Polícia investiga contratos da Comurb
Érika Pelegrino
De Londrina
O delegado do 4º Distrito Policial de Londrina, Joaquim de Melo, recebeu ontem 14 processos enviados pelo promotor de Defesa do Patrimônio Público, Bruno Galatti, que indicam irregularidades em processos licitatórios da Companhia Municipal de Urbanização (Comurb). O Ministério Público (MP) começou a examinar os documentos da Comurb após concluir, no final de julho, as investigações nos processos licitatórios da Autarquia Municipal do Ambiente (AMA).
Os 14 processos enviados à polícia têm indícios de irregularidades na documentação das empresas Edificadora Vêneto Ltda. e Sistema-Design, Arquitetura e Urbanismo Ltda. As duas empresas também constam como envolvidas em irregularidades com a AMA. A suspeita, conforme o delegado Joaquim de Melo, é de que os processos da Comurb foram montados com documentação fria.

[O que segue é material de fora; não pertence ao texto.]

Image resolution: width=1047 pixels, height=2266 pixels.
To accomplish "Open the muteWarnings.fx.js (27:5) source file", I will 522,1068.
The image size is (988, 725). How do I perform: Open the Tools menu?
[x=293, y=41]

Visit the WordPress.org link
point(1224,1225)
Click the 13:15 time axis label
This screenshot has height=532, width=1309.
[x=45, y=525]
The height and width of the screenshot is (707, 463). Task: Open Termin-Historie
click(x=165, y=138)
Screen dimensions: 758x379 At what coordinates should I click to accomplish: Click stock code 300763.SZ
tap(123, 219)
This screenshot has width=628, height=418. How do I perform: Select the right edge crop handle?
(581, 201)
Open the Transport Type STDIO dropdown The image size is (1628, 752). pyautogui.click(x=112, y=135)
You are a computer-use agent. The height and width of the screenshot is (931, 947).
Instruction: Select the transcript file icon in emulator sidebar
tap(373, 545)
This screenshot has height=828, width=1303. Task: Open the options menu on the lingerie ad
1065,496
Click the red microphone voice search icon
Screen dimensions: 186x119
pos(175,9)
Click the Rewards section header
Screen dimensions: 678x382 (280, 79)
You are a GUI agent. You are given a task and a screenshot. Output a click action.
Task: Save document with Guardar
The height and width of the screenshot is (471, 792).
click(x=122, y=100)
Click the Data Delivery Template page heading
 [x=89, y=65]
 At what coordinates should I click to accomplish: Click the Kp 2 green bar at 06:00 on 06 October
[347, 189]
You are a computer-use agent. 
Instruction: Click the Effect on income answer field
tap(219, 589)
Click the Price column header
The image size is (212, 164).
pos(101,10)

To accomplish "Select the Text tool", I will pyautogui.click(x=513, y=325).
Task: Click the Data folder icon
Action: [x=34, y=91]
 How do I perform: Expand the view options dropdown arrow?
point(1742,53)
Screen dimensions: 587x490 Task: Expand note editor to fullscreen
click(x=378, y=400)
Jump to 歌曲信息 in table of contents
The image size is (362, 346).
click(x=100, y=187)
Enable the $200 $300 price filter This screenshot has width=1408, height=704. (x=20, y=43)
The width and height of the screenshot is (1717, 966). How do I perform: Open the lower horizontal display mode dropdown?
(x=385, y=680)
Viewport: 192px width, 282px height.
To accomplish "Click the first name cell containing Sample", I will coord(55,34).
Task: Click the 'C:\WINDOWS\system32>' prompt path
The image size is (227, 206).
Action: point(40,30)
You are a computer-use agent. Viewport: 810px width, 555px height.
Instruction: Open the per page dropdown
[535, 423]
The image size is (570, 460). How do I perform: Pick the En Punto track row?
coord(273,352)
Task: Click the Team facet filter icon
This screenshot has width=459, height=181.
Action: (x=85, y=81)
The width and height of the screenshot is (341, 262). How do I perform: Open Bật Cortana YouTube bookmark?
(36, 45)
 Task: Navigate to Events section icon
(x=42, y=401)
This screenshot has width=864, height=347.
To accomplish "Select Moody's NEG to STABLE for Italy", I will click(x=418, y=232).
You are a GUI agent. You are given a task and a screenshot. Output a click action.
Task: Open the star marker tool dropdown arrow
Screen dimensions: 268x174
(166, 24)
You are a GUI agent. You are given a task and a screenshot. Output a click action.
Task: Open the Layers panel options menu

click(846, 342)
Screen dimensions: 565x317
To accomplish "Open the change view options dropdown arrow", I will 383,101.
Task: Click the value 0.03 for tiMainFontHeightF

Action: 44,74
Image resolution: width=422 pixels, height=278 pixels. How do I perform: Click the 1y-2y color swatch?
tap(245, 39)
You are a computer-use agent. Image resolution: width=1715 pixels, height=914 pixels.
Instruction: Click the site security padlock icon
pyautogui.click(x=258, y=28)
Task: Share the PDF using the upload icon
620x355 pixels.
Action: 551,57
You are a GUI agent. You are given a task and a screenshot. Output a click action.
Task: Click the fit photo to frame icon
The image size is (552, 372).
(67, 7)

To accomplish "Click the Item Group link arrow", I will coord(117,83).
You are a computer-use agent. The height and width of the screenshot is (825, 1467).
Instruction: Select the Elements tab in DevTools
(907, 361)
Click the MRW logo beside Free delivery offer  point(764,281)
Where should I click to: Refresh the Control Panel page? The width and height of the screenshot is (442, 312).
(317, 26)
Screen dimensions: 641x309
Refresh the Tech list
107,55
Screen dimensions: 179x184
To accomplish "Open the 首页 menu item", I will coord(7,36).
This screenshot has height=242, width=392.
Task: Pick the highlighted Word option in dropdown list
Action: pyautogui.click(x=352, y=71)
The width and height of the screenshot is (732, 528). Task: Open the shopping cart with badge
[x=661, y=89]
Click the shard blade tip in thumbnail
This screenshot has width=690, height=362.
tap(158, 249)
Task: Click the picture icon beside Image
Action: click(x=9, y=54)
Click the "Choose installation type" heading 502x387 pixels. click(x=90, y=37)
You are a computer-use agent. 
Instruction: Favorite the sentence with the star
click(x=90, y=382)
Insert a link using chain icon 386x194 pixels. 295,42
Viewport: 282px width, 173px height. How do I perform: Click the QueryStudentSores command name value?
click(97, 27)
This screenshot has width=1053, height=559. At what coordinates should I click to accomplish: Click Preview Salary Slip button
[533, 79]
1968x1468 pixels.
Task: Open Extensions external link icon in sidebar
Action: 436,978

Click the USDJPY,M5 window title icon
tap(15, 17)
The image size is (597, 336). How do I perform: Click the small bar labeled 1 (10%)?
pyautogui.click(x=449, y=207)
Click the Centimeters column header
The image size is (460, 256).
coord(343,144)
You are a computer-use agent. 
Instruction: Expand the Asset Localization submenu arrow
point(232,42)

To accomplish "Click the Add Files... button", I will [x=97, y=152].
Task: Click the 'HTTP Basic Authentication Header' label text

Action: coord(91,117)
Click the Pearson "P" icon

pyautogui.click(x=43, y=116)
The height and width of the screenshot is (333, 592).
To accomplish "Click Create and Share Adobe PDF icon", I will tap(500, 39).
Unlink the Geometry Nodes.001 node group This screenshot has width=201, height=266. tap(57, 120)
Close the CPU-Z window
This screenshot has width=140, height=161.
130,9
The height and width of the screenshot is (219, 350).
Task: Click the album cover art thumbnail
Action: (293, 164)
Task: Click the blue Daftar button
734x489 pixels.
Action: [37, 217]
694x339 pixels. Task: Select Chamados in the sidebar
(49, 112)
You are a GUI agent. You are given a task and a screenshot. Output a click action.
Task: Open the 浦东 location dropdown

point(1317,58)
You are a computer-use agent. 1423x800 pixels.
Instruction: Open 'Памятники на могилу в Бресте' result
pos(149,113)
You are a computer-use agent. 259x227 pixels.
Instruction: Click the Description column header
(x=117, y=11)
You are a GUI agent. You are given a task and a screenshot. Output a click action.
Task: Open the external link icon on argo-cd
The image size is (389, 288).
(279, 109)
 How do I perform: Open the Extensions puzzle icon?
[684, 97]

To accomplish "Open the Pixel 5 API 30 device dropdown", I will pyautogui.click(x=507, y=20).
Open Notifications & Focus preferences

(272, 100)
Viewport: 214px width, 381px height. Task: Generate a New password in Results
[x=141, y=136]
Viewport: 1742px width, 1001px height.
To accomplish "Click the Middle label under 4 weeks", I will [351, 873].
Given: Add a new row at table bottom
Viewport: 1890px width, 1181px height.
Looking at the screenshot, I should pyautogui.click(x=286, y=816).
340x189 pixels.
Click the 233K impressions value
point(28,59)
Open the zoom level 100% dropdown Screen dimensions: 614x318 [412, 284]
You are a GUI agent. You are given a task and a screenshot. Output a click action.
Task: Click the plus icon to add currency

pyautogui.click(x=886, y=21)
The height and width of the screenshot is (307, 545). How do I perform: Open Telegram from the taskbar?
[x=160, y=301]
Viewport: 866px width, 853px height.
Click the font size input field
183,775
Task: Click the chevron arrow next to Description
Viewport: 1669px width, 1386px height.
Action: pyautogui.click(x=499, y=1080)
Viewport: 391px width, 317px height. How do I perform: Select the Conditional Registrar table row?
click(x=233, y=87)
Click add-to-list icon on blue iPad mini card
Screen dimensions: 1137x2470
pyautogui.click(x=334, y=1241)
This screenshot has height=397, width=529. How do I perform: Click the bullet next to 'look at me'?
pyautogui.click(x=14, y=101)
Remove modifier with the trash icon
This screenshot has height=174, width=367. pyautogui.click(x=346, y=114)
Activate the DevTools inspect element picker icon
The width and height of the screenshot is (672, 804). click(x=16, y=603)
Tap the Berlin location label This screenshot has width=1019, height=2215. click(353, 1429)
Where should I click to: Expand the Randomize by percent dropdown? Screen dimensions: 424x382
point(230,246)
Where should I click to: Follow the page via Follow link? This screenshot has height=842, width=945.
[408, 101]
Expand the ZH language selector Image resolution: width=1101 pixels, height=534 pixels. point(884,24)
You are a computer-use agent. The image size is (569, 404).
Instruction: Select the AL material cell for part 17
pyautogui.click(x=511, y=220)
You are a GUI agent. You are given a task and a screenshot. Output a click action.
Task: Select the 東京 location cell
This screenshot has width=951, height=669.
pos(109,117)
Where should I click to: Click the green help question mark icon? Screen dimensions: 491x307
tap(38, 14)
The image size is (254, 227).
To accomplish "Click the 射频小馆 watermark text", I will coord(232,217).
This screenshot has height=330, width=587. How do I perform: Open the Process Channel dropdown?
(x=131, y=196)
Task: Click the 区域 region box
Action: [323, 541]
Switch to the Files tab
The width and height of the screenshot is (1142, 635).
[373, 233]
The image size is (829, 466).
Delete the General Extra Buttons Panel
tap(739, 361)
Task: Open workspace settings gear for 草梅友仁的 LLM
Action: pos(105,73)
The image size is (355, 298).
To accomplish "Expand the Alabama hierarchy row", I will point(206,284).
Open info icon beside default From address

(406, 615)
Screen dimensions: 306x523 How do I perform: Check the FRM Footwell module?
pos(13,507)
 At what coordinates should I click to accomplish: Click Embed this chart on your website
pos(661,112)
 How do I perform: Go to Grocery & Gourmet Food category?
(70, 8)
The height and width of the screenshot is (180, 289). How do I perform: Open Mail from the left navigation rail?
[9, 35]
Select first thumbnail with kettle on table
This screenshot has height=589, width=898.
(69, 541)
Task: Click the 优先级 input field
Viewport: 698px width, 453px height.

De acordo com dados existentes na documentação enviada à polícia, a Comurb pagou mais de R$ 1,7 milhão para a Vêneto (R$ 1.511.858,35, referentes à 11 contratos) e para a Sistema (R$ 274 mil, referentes à três processos). Estes valores teriam sido pagos entre os meses de dezembro de 1998 e abril de 1999, com recursos financeiros do Fundo Municipal de Urbanização.
O delegado Joaquim de Melo afirmou à Folha que deverá começar a coletar depoimentos dos envolvidos na próxima semana. Também estão sob investigação policial no 4º Distrito Policial seis processos da AMA envolvendo empresas como a Vêneto, Ecodata, Sistema, Oficina Três Marcos, Londri Areia e o processo que apurou irregularidades na compra de marmitex, totalizando um desvio de R$ 2 milhões dos cofres públicos.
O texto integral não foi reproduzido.